Across Europe, elites much like their American anti-Trump cousins have banded together against these people's parties. To stick with the Swedish example, we have seen baldly anti-democratic efforts -- you might even call them "neo-fascist" -- that culminated in parliamentary maneuvers last December to prevent an election that seemed likely to bring Sweden Democrats more political power.
Such context, however, is missing when it comes to the anti-Trump script: Europe is going "right," and Trump is going "Europe."
It gets worse.
The Sweden Democrats often are described as a neo-Nazi phenomenon, or at least a party with neo-Nazi roots. That is not quite correct.

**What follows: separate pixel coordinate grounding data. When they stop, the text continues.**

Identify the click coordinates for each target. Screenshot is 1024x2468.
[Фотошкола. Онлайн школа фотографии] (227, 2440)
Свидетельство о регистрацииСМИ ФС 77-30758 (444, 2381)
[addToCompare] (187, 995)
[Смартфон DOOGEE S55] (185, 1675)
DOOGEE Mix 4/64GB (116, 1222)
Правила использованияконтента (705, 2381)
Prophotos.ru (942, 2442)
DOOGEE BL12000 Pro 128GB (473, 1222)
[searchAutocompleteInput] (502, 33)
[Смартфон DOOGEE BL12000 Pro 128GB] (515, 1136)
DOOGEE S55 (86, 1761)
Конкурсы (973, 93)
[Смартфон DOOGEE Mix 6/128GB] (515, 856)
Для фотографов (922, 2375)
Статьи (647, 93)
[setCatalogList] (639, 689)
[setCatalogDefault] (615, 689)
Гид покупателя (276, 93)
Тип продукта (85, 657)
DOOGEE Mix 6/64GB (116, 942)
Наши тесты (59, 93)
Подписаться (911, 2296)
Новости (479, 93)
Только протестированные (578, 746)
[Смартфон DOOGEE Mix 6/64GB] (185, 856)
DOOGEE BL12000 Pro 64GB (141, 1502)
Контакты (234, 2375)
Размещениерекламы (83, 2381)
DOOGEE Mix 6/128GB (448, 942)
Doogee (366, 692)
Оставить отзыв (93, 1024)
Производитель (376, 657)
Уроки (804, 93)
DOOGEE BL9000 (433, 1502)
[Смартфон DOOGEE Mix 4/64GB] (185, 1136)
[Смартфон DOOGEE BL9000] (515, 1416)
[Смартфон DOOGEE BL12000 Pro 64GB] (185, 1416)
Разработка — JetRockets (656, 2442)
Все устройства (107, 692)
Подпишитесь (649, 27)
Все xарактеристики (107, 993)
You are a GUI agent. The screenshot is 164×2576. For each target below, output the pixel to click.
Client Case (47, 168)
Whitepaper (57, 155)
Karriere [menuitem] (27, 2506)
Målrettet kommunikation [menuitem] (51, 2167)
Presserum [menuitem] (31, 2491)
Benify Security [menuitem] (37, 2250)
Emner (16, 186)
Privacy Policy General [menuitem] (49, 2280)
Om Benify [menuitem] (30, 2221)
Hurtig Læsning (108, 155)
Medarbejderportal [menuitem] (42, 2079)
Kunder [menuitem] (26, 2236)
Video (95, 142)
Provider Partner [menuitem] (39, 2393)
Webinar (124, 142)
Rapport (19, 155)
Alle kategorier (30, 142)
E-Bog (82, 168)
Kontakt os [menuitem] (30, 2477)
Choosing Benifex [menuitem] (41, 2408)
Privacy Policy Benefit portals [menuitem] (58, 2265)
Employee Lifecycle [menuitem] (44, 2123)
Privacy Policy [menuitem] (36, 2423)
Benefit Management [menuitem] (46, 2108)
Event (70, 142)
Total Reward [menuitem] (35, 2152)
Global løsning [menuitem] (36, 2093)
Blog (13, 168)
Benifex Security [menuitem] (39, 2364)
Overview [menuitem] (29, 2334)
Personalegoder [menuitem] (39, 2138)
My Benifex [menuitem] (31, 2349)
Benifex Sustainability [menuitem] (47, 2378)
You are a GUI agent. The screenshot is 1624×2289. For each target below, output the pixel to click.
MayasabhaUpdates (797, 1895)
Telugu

As always, the casual smear ("not quite correct") is the worst kind. Meanwhile, who is that so often describes them that way? The Left, of course.
As with most European nationalist movements, you don’t have to turn over too many Sweden Democrat stones until what’s underneath shouts “Sieg, heil!” --
"Most European nationalist movements" underneath shout `Sieg, heil'? Could we have a roll call to document that, please? To be accurate (I know, it's National Review), it is the Left in Europe -- Eurabia -- where we find shelter for the virulent anti-Semitism of our day, not the Right. It is also worth noting that this summer, when the Swedish government under socialist Prime Minister Stefan Lofven announced unilateral plans to recognize a Palestinian state, it was Kent Ekeroth, a leading member of Sweden Democrats (and half-Jewish himself) who organized opposition in the Swedish parliament.
Defaming Sweden Democrats as "scrubbed up neo-fascists" and vilifying Europe's right as Sieg-heiling-nationalists (and connecting all to Trump and his American supporters) isn't just a disgrace; it's a cliche. And it's not just a cliche, it's a cliche of the Left. As with the "nativist" smears, conservative outlets are following the Left's playbook. The Right is using the same buzz-words and smears that the Left concocted not to further debate or refine our thinking, but rather to stop debate and freeze our thinking. It is in the same disastrous tradition of "Red-baiter" and "Islamophobe." This is dirty-bomb terminology -- "nativist," "neo-fascist," etc. -- and is supposed to render the contaminated ones radioactive, then contained and finally disposed of.
Of course, with Trump, it's not working.